MATERIALS PROVIDED:

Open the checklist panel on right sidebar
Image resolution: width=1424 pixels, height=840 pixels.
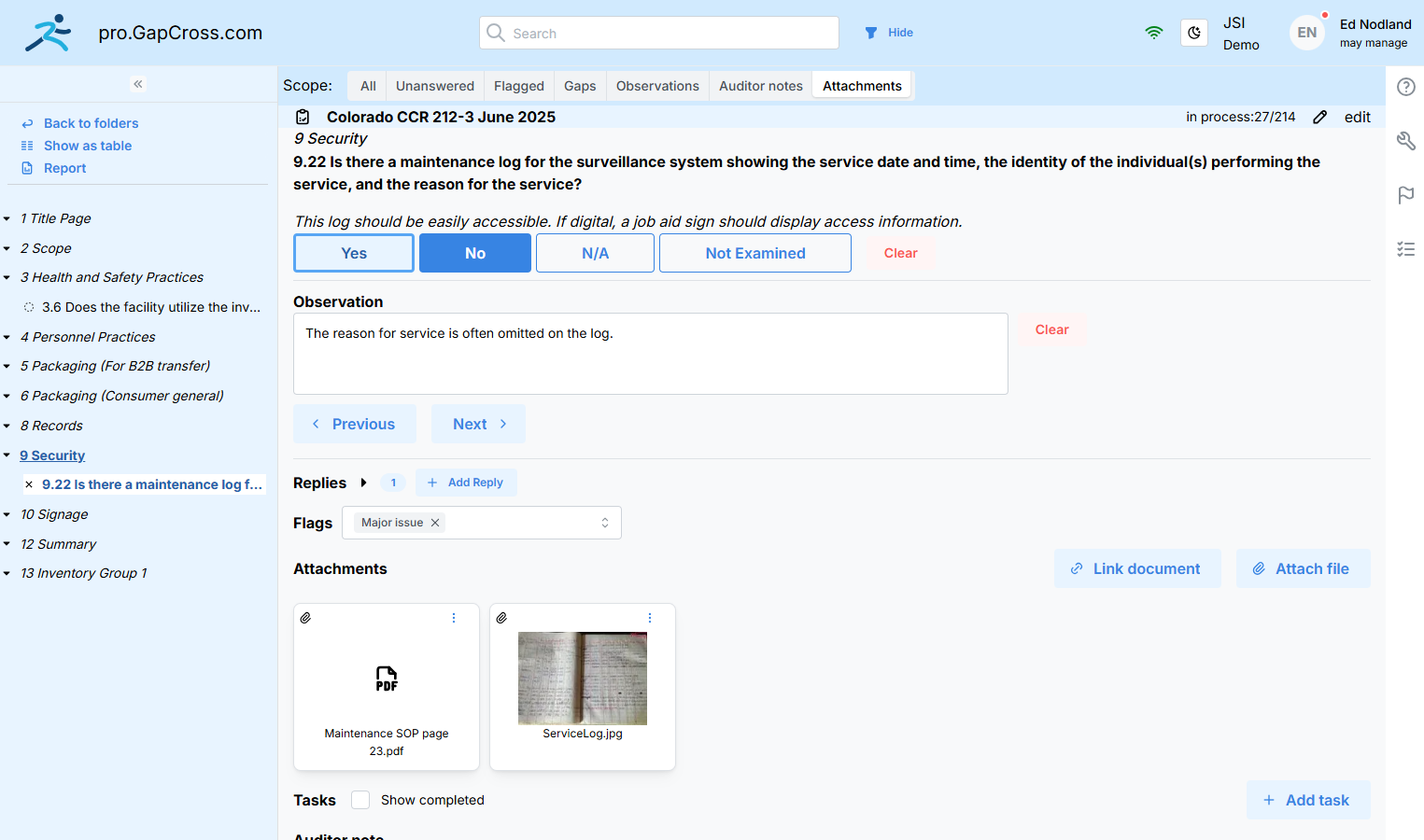pyautogui.click(x=1406, y=249)

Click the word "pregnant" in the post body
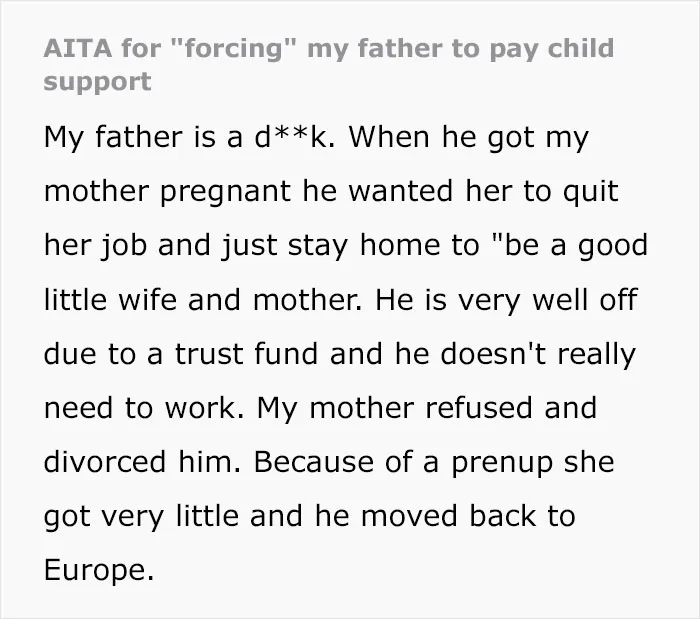click(x=226, y=192)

PROMPT: With all pictures omitted, repeat every record above word for word.

ANSWER:
Open the checklist panel on right sidebar
Image resolution: width=1424 pixels, height=840 pixels.
pyautogui.click(x=1406, y=249)

Click the word "pregnant" in the post body
click(x=226, y=192)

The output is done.